Zerb: What is the name of this entertainment?
Human: It’s called musical theatre
Zerb: And the name of this example of ‘musical theatre’ is?
Human: It’s a show called Guys and Dolls
Zerb: Why does not Sarah Brown want to go to Havana, Cuba with Sky Masterson again?
Human: What do you mean ‘again’?
Zerb: When we were entertained by this example of musical theatre yesterday and the day before that, Sarah Brown did also not initially want to go to Havana, Cuba with Sky Masterson. Why does this happen again and again?
Human: Oh!, I see. It’s because shows like this usually have a script that defines everything that will happen - the actors learn the script so that they can tell the same story to a different audience each night.
Zerb: Why is this so? Why does not Sarah Brown simply do what she wishes?
Human: Sarah Brown is a fictional character, in this case, played by an actress named Loiuse Dearman
Zerb: Why does Louise Dearman not want to go to Havana, Cuba with Sky Masterson?
Human: Tell you what, why don’t we go and watch a football game?
Zerb: Ah. yes. football. Why do not the players join forces to propel the ball in a single direction?
**Human: **Because… because…

(I think there’s a strong possibility they just wouldn’t get any of our entertainment)

That’s awesome. :smiley: :smiley:

Ok, I figured it couldn’t be hard to google that book, but apparently the web is awash in names and acronyms of “zerb”, and using quotes and Sarah Brown didn’t work either. What’s that from?

It’s not a quotation - I just wrote it myself (I thought that would be obvious - you’re not a Zerb are you?)

We can’t discuss this question until we have answered the following question:

What alien concepts count as concepts of “art?”


Well, before that, I think we need to define ‘art’ - that’s tricky enough in itself.

Futurama handled this topic. Aliens have been receiving our signals for thousands of years. A race comes to Earth and discusses their issues with the show:

“The show you call ‘Friends’ puzzles us. For example, the one you call ‘Ross’ is the largest – why does he not simply eat all the others?”

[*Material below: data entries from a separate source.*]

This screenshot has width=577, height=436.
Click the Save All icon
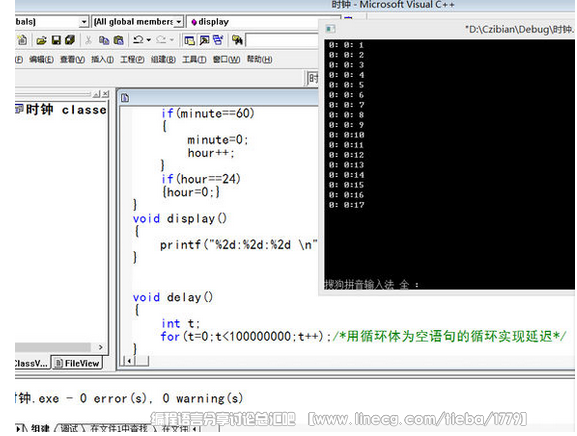[x=70, y=40]
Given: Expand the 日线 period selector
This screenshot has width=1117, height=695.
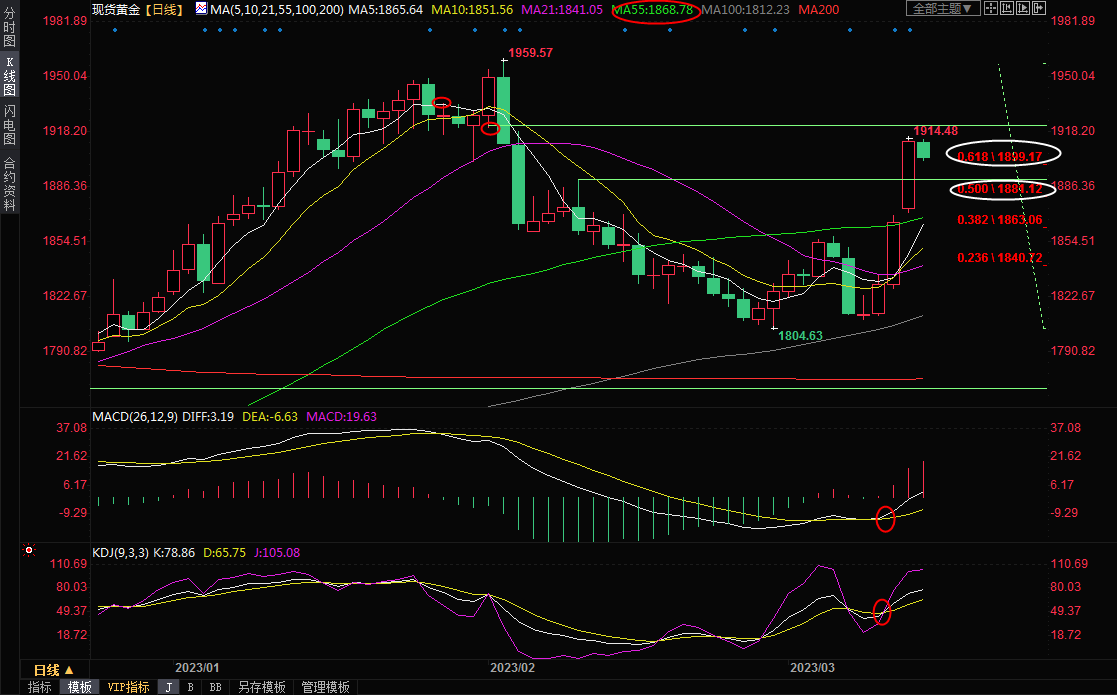Looking at the screenshot, I should click(x=53, y=670).
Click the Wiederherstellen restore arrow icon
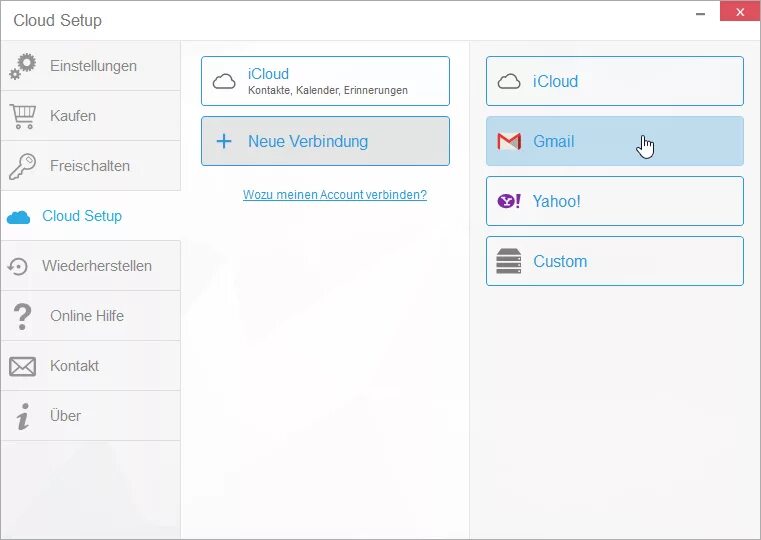The height and width of the screenshot is (540, 761). click(x=18, y=266)
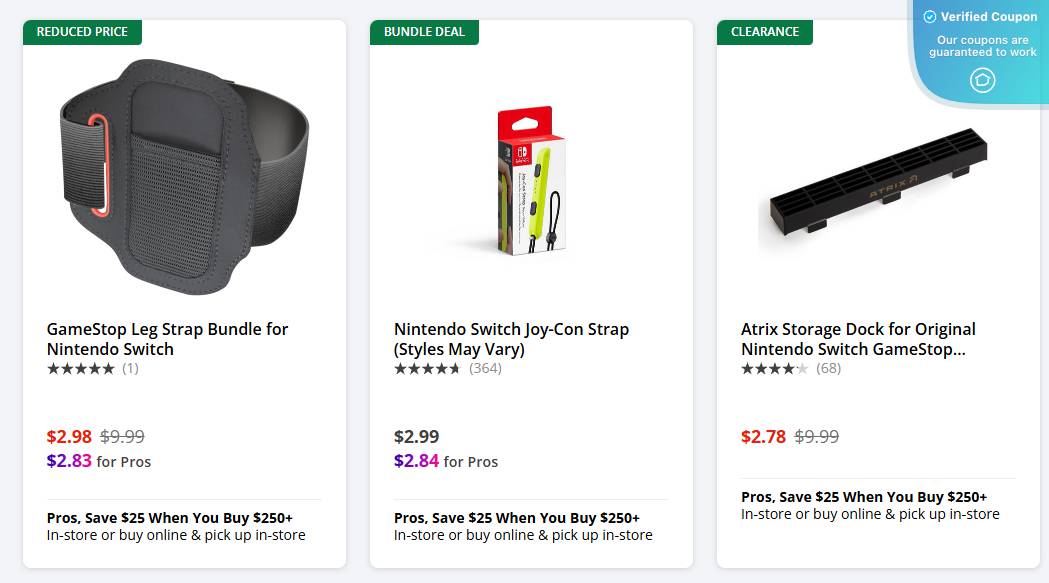Click the CLEARANCE badge
The image size is (1049, 583).
[x=764, y=31]
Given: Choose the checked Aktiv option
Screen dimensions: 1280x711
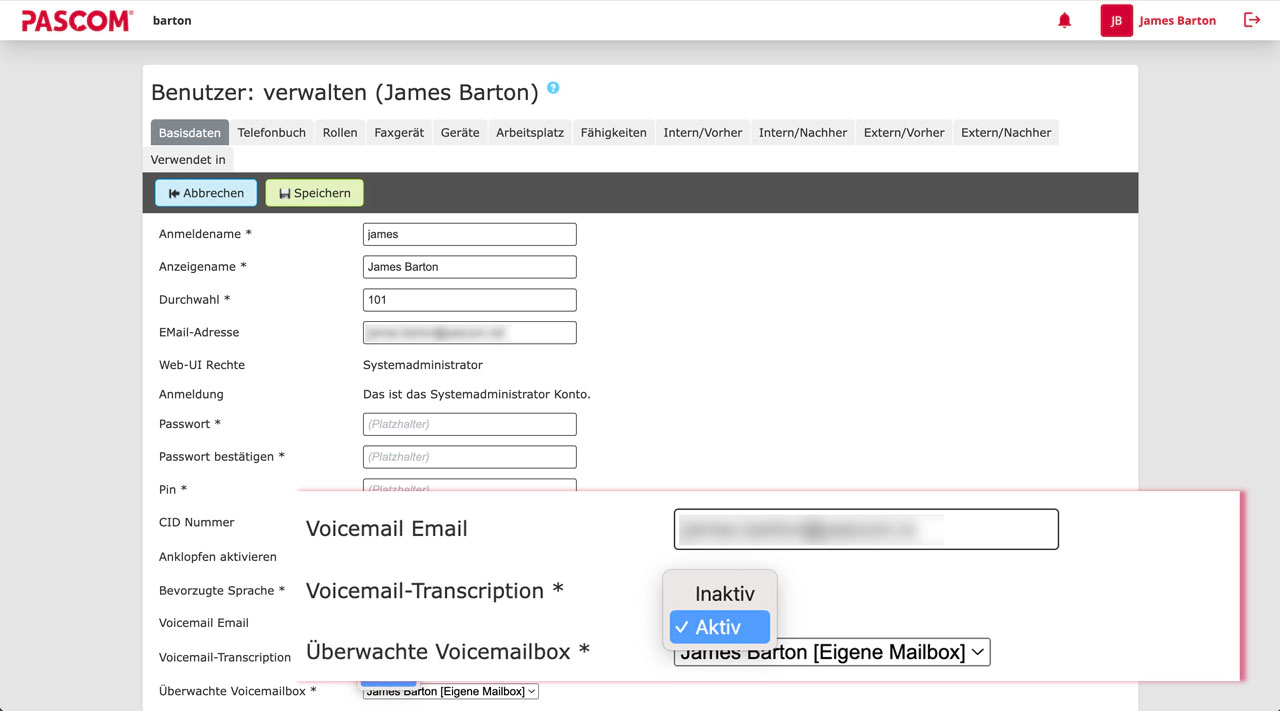Looking at the screenshot, I should coord(720,627).
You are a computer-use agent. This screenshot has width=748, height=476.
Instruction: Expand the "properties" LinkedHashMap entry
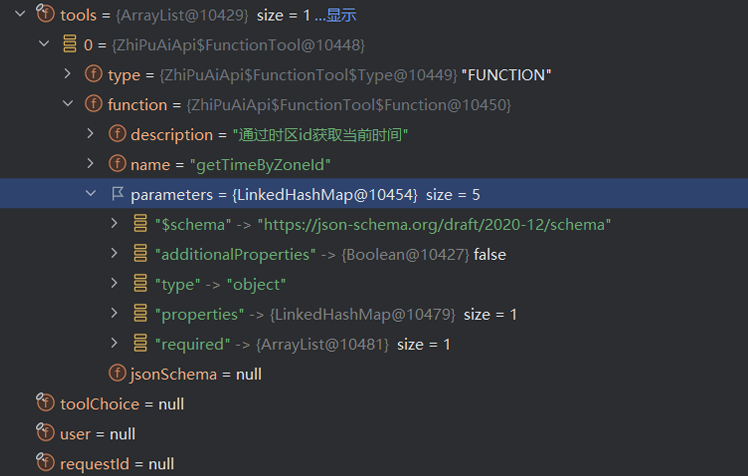coord(115,314)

They wouldn’t be kosher, would they?

Perhaps they are saving that for sweeps.

Your description is a bit off. The aliens are from the eighth planet of Omicron Persei (a real star about 1000 light-years from Earth). In 1999, Philip Fry spills beer on a console of the New York studios of 20th-Century Fox, interrupting a broadcast of the season finale of Single Female Lawyer. The Omicronian leader, Lrrr, is angered by this interuption and threatens to destroy Earth if a satisfactory ending to the episode is not supplied. At the end of that episode (“When Aliens Attack”), Lrrr mentions a desire to get home in time to catch then end of a Jay Leno monologue. The only other reference to the Omicronians’ viewing habits is in “Love and Rocket”, when Lrrr mentions casually to his wife Ndnd that he finds the show they are watching is foolish, asking why Ross, the largest Friend, simply does not eat the other five. He eventually gives up on the broadcast, noting disparagingly that it’s a “Joey-heavy episode.”